Full Mojo Rampage takes a new route on the well trodden path of roguelike games to try to bring us a new blend of gaming mechanics to the genre. Alongside the tried and tested roguelike c0omponents, FMR utilises a unique mix of twin stick shooter, Light RPG Character development with a Caribbean façade that makes this dungeon crawler feel decidedly original when viewed against its contemporaries.
You are placed in the role of a masked voodoo houngan, charged by his Loa with completing a series of challenges for their approval. Across four disparate chapters, each comprised of a randomly assigned and generated level, each with a specific requirement for success. These range from closing magic portals that are randomly located within a map, rescuing zombie servants from skeletal attackers, to simply collecting items that are distributed about the map.
As each game begins, the random numbers begin to shape the world, not only constructing the layout of the levels within, but also where they appear on the overworld map. This variation allows you to take numerous different approaches to the game depending on how the environment is constructed. You could find that the first stage has two side quests associated; allowing you to earn some additional experience or even a shrine or two to allow you to earn or modify some new items to boost your characters stats, or you could find that you are forced straight on to the next chapter without any additional challenges. Core chapters also tend to feature a boss battle, who typically has a far more powerful and potent range of attacks than the generic mobs you encounter throughout. That is not to say these mobs are easy.
In typical rougelike style, you have but one life to live in each adventure. Pick a fight with too many mobs at once and you may find yourself restarting much sooner than you first thought, as their primary mode is straight up attack, and you can find yourself surrounded by enemies If you are a little bit gung ho in how you approach exploring the map.
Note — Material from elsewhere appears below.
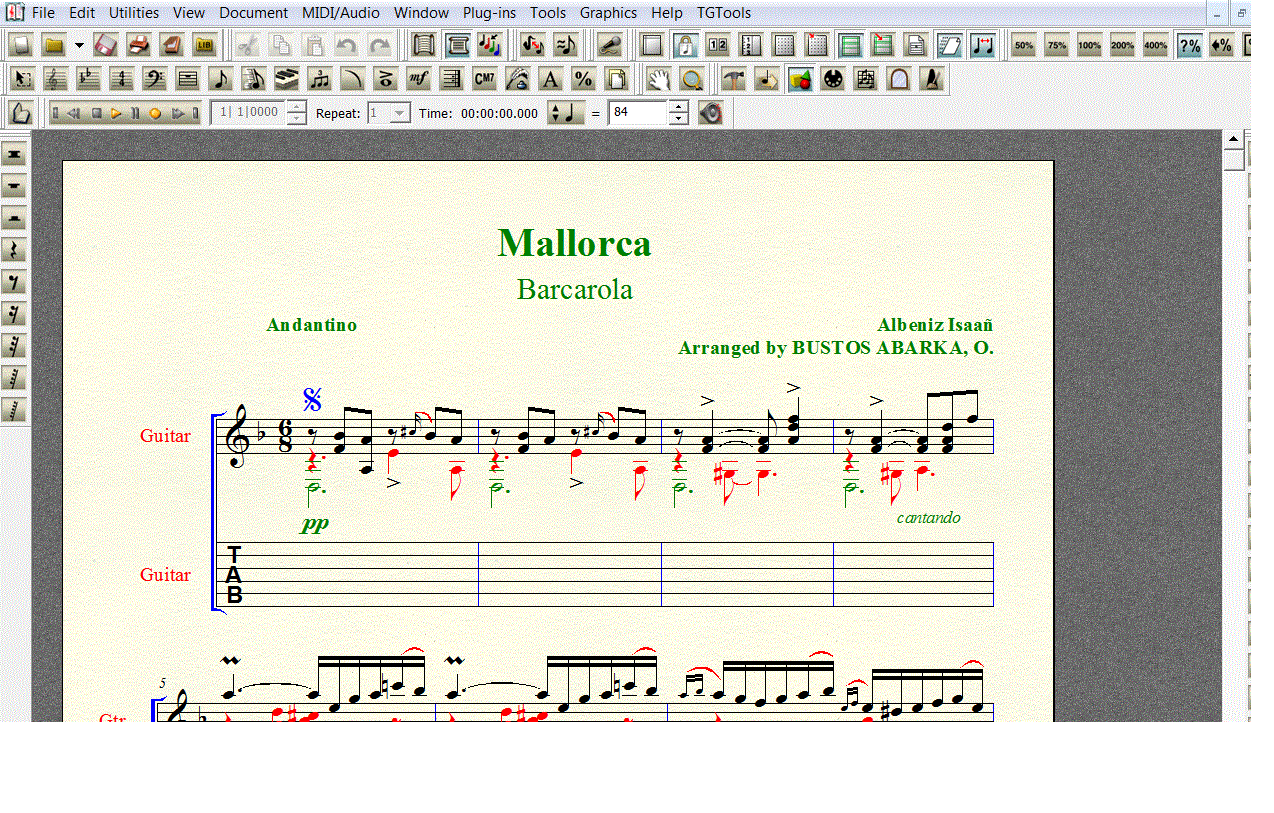Pick the Expression tool marked mf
To aid you in this and improve your survivability somewhat, each map also has items and power ups that drop regularly to give you a fighting chance. Some give more benign bonuses, such as increased movement speed or additional health, while others directly upgrade your wand, (albeit temporarily), or increase your overall damage output.
All the while, destroyed enemies have a chance to drop health orbs that allow you to continue battling for longer. Other items have active abilities, sometimes one shot only, allowing you to cast damaging spells or summon powerful companions. At some points, you may do enough to impress your current Loa, and they may grant you a boon that when used will summon them into battle alongside you.
These items are dropped on death, but experience carries throughout, and it is the development of your characters stats that truly allows you to attain access to the end game. As this is a roguelike, you will inevitably die a lot throughout your attempt to conquer the game and when you do, you have to restart the chapter all over again, which can be extremely frustrating or challenging depending on how many times you have already die so far. By levelling your character you can improve skills and stats such as attack rate, damage output, hit points or movement speed, which allows you to make your character that little bit stronger making the next try to overcome the chapter that little bit easier.
Character customisation is not just down to how you level your character and what you have in your inventory, but is also dictated by choices you make when you begin. Your sponsor Loa, initially Baron Samedi while others unlock later, grants you two unique spells and each of the eight Spirits provide different boons. As you progress through the game you will also unlock additional voodoo masks and voodoo pins that add additional perks to your characters, and although the variation is not unlimited it does offer a fairly comprehensive level of individuality that can be attributed to your own character.
The multiplayer is alos well worth mentioning as it provides significant amounts of fun both off and online. The addition of friends allows for an easier time throughout the levels, but this comes at the cost of losing track of some of what is going on, especially when you have the maximum four players running around together.
The difficulty itself is escalates quickly, and you will find yourself dying extremely easily on the later levels of the first chapter when you first start out, unless your reactions are superlative. Basic enemies on level 3 will easily take you out in two hits, where you could quick easily tank a dozen or so hits in the first level. This obviously changes once you start levelling up, but it can seem over punishing to anyone relatively new to the roguelike game style. This, coupled with the repetitive enemy types did cause me to struggle to maintain my interest on several occasions, but the variety and customisation allowed me to push through this barrier. Hopefully, the same will be said of joe blogs on the street.